▶ [Task requirements]:
Output only the lines of the entries that follow, starting at the one with "Festival (493, 2114)" and running down to the one with "Progressive Metal (530, 2264)", both included and unchanged.

[Collected data entries]
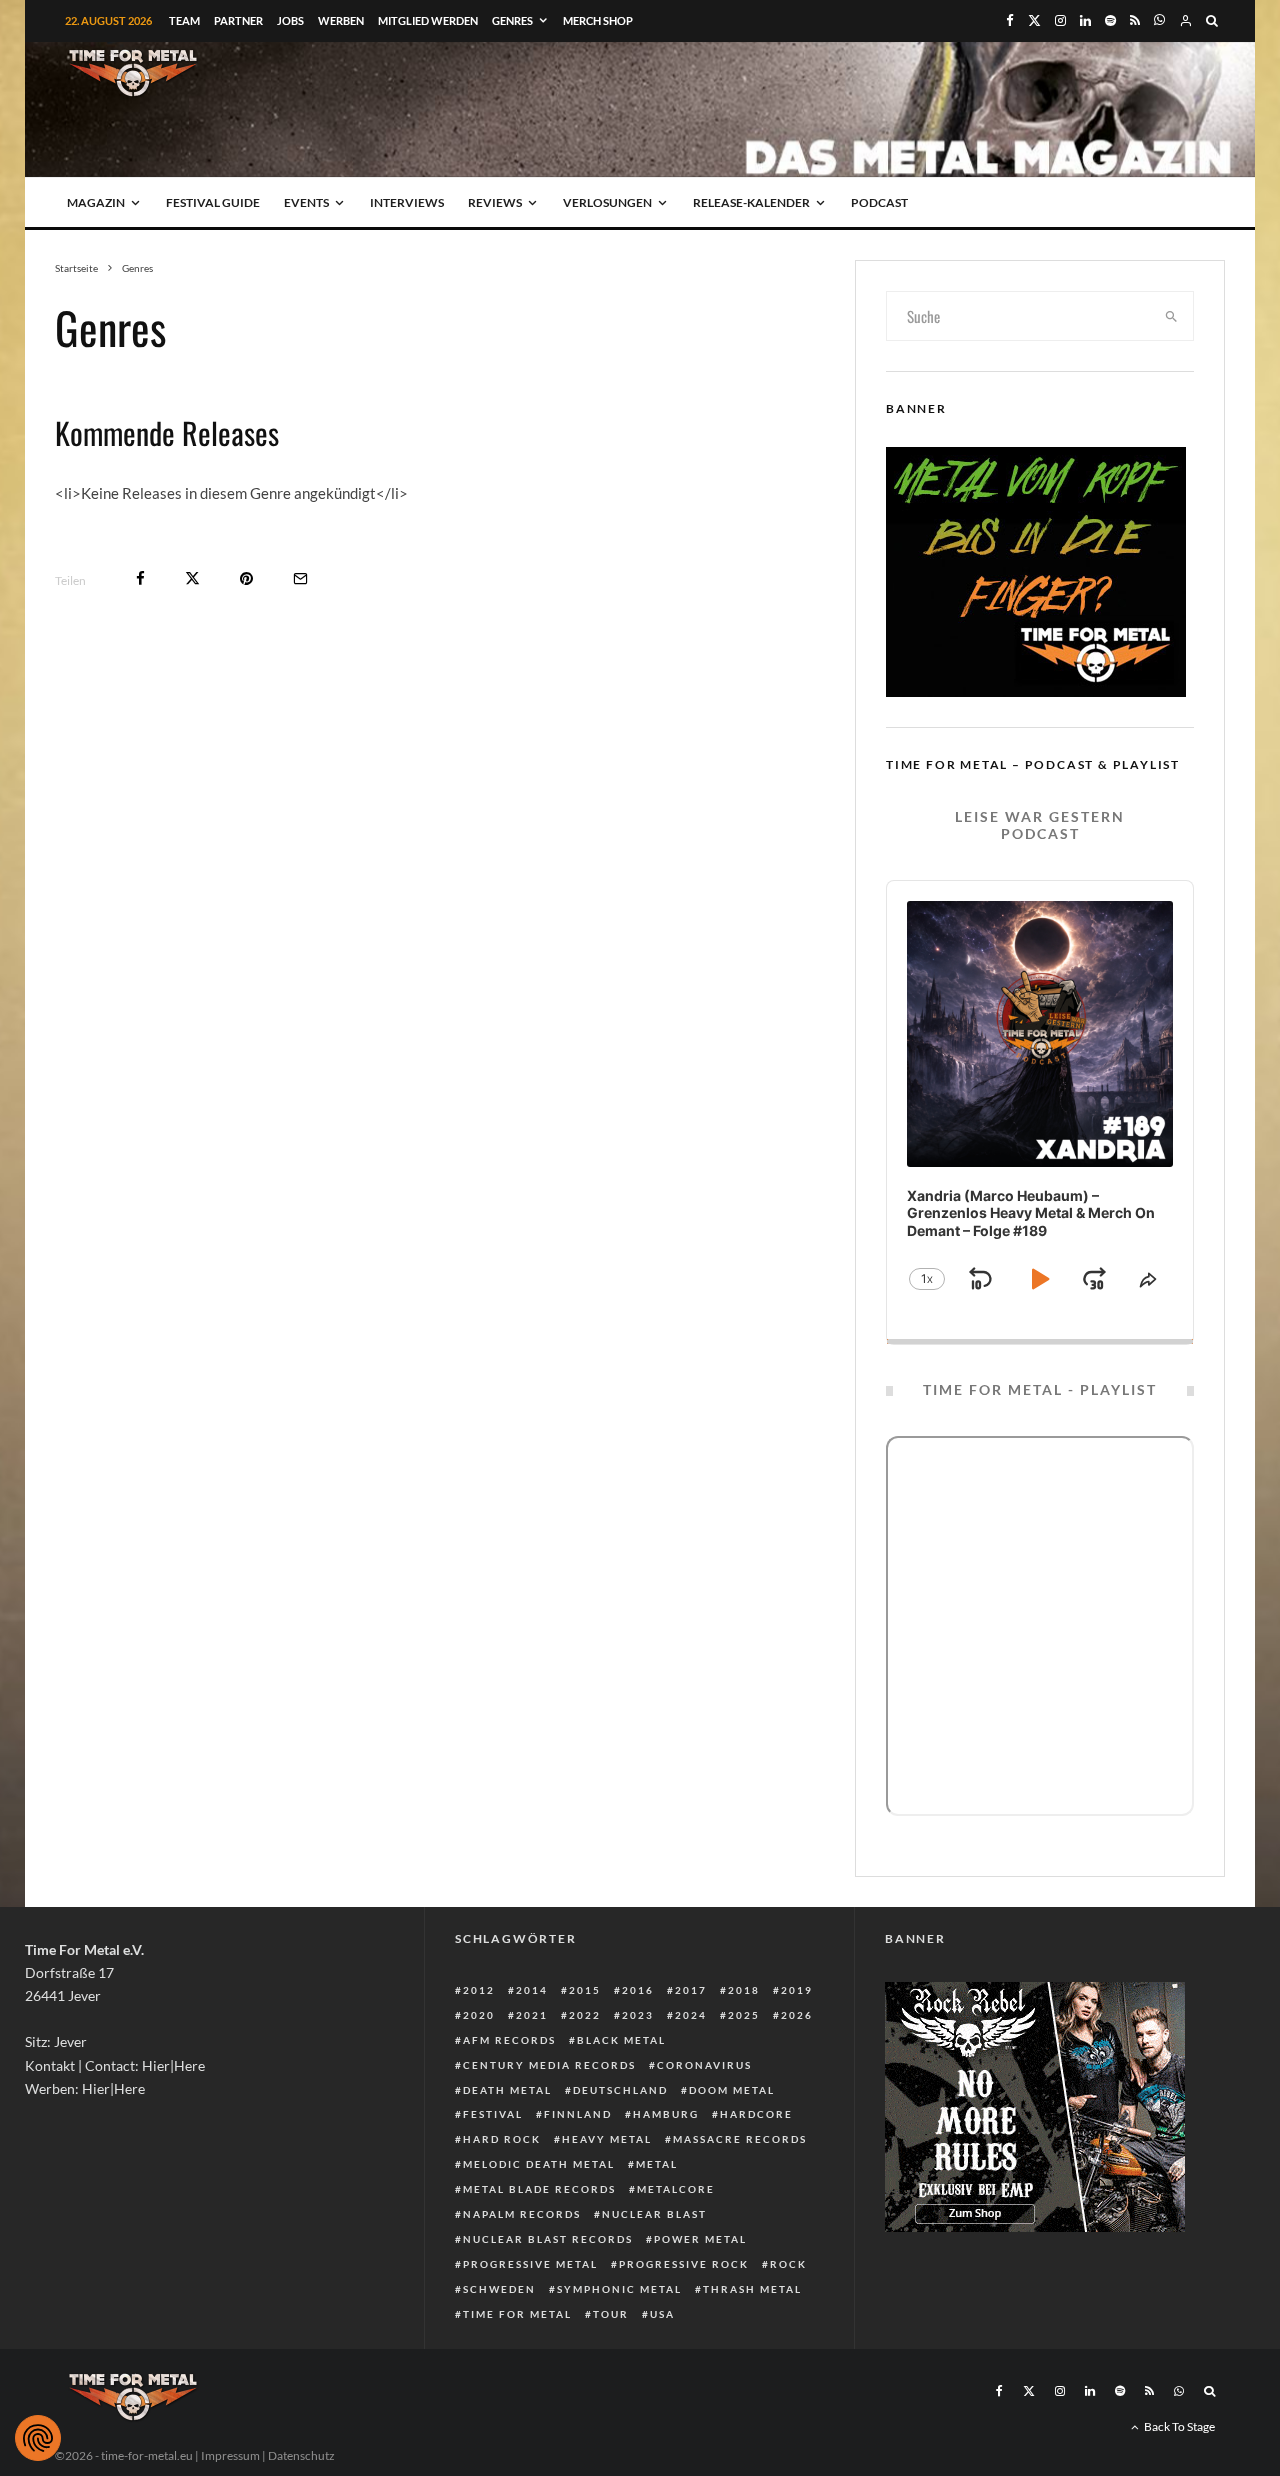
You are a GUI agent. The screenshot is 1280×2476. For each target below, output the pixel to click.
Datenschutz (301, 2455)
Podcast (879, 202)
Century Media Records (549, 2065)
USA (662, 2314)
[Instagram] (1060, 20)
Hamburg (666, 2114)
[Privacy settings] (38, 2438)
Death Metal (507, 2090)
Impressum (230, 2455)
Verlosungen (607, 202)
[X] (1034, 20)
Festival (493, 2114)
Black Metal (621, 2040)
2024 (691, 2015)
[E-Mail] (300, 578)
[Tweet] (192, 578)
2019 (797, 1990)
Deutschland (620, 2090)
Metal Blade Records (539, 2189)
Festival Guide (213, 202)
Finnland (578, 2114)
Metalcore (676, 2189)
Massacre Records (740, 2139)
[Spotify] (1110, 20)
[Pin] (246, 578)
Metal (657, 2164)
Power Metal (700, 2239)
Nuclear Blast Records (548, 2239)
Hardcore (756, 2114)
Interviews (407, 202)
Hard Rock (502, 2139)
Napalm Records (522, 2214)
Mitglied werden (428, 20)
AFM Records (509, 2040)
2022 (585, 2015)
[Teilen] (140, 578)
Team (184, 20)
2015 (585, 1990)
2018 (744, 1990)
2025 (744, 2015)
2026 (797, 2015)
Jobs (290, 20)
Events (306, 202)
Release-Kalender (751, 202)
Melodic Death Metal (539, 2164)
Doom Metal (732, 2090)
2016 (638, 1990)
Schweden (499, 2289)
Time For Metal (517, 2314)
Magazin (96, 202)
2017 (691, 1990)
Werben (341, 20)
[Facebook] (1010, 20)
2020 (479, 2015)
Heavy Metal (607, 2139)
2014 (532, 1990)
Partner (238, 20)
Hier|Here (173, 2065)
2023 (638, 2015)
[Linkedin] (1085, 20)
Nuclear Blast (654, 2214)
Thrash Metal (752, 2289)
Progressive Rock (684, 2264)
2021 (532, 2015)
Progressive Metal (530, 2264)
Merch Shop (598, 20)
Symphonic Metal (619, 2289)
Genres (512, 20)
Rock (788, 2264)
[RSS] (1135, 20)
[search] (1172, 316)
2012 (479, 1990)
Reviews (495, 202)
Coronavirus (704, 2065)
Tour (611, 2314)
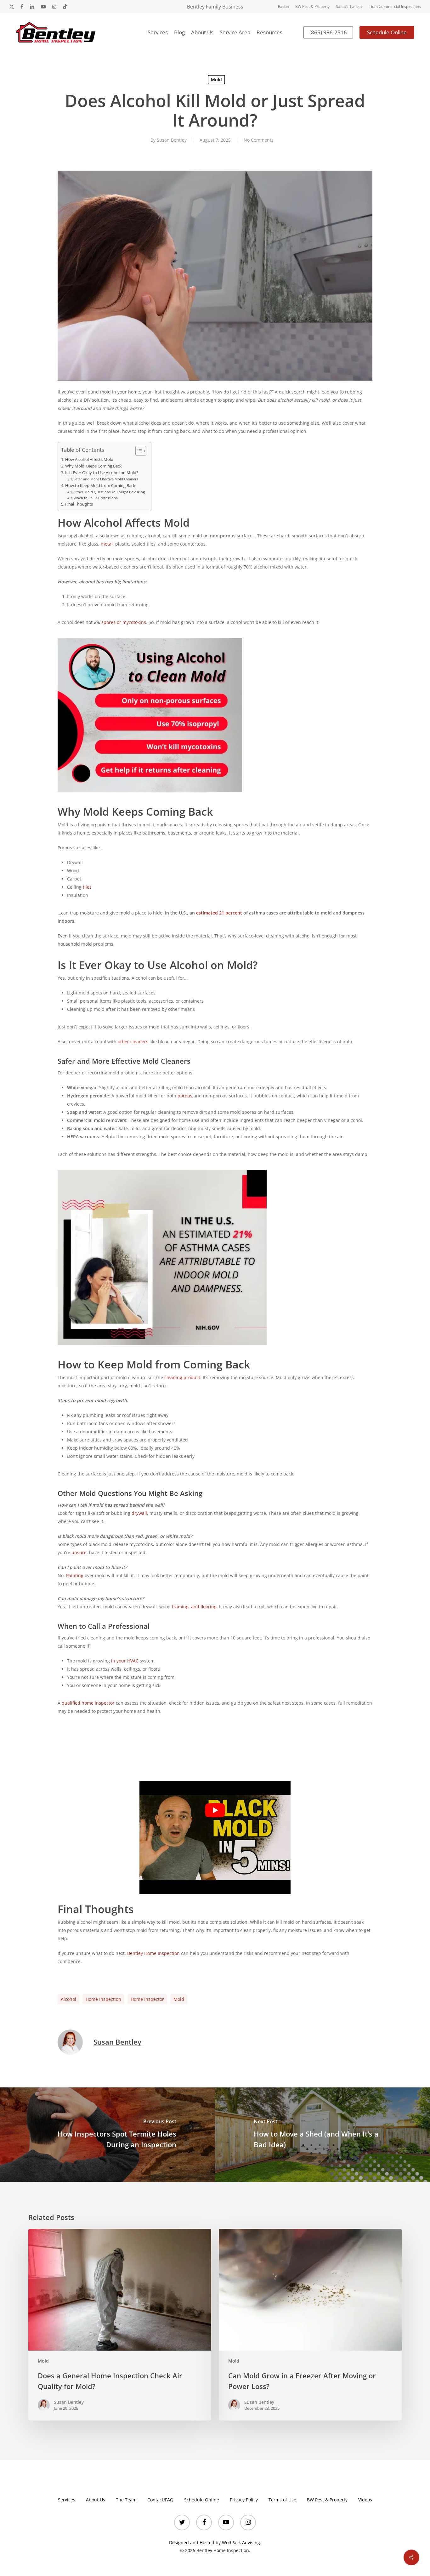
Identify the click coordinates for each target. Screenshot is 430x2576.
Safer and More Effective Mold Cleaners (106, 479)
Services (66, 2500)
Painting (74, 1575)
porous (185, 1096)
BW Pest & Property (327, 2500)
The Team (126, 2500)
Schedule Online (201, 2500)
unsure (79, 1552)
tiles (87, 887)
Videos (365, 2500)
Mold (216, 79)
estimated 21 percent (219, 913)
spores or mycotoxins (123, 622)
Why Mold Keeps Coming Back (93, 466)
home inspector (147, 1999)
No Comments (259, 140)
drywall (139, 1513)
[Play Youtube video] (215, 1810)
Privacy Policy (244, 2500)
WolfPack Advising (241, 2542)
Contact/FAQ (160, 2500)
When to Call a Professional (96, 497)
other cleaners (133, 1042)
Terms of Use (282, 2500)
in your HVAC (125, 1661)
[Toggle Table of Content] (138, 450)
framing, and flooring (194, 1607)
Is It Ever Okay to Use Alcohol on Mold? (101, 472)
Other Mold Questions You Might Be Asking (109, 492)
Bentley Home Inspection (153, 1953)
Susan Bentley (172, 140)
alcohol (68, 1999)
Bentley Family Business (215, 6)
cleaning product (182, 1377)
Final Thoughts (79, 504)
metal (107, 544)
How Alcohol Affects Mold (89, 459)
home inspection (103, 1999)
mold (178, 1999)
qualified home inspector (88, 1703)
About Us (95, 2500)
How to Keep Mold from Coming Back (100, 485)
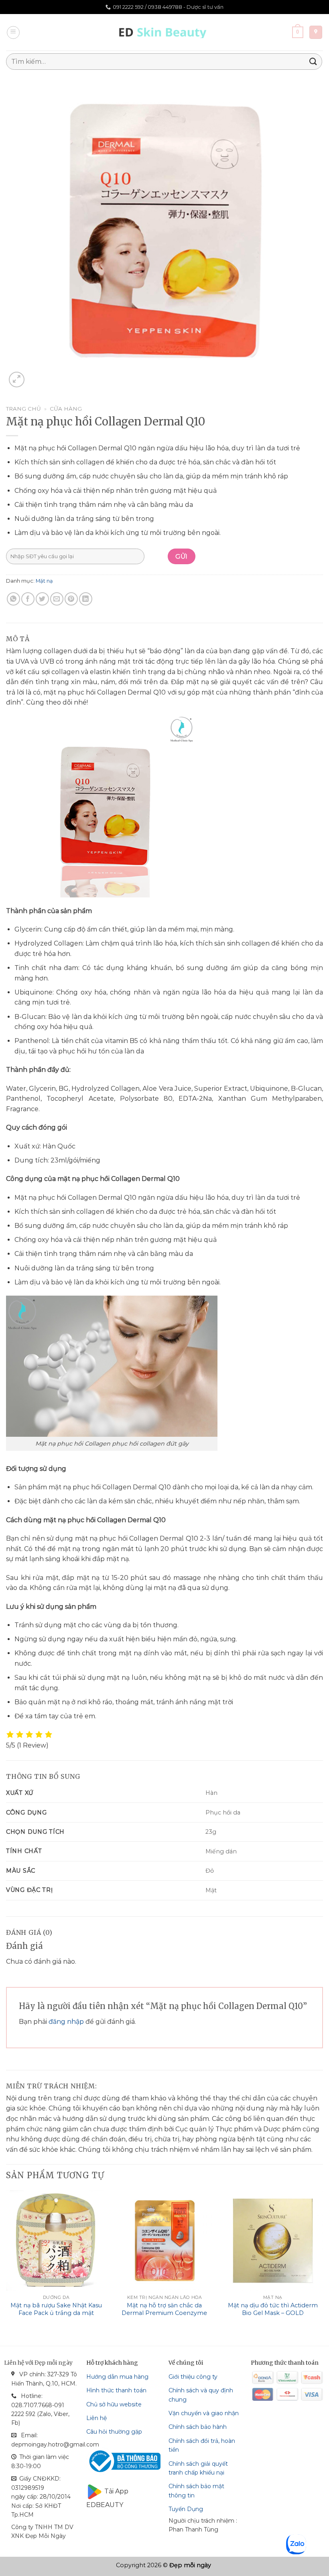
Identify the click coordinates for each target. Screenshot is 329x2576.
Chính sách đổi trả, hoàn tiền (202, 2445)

▶ [Exercise result]:
Festival (493, 2114)
Black Metal (621, 2040)
2024 (691, 2015)
[E-Mail] (300, 578)
[Tweet] (192, 578)
2019 (797, 1990)
Deutschland (620, 2090)
Metal Blade Records (539, 2189)
Festival Guide (213, 202)
Finnland (578, 2114)
Metalcore (676, 2189)
Massacre Records (740, 2139)
[Spotify] (1110, 20)
[Pin] (246, 578)
Metal (657, 2164)
Power Metal (700, 2239)
Nuclear Blast Records (548, 2239)
Hardcore (756, 2114)
Interviews (407, 202)
Hard Rock (502, 2139)
Napalm Records (522, 2214)
Mitglied werden (428, 20)
AFM Records (509, 2040)
2022 (585, 2015)
[Teilen] (140, 578)
Team (184, 20)
2015 (585, 1990)
2018 (744, 1990)
2025 (744, 2015)
2026 (797, 2015)
Jobs (290, 20)
Events (306, 202)
Release-Kalender (751, 202)
Melodic Death Metal (539, 2164)
Doom Metal (732, 2090)
2016 (638, 1990)
Schweden (499, 2289)
Time For Metal (517, 2314)
Magazin (96, 202)
2017 (691, 1990)
Werben (341, 20)
[Facebook] (1010, 20)
2020 (479, 2015)
Heavy Metal (607, 2139)
2014 (532, 1990)
Partner (238, 20)
Hier|Here (173, 2065)
2023 (638, 2015)
[Linkedin] (1085, 20)
Nuclear Blast (654, 2214)
Thrash Metal (752, 2289)
Progressive Rock (684, 2264)
2021 (532, 2015)
Progressive Metal (530, 2264)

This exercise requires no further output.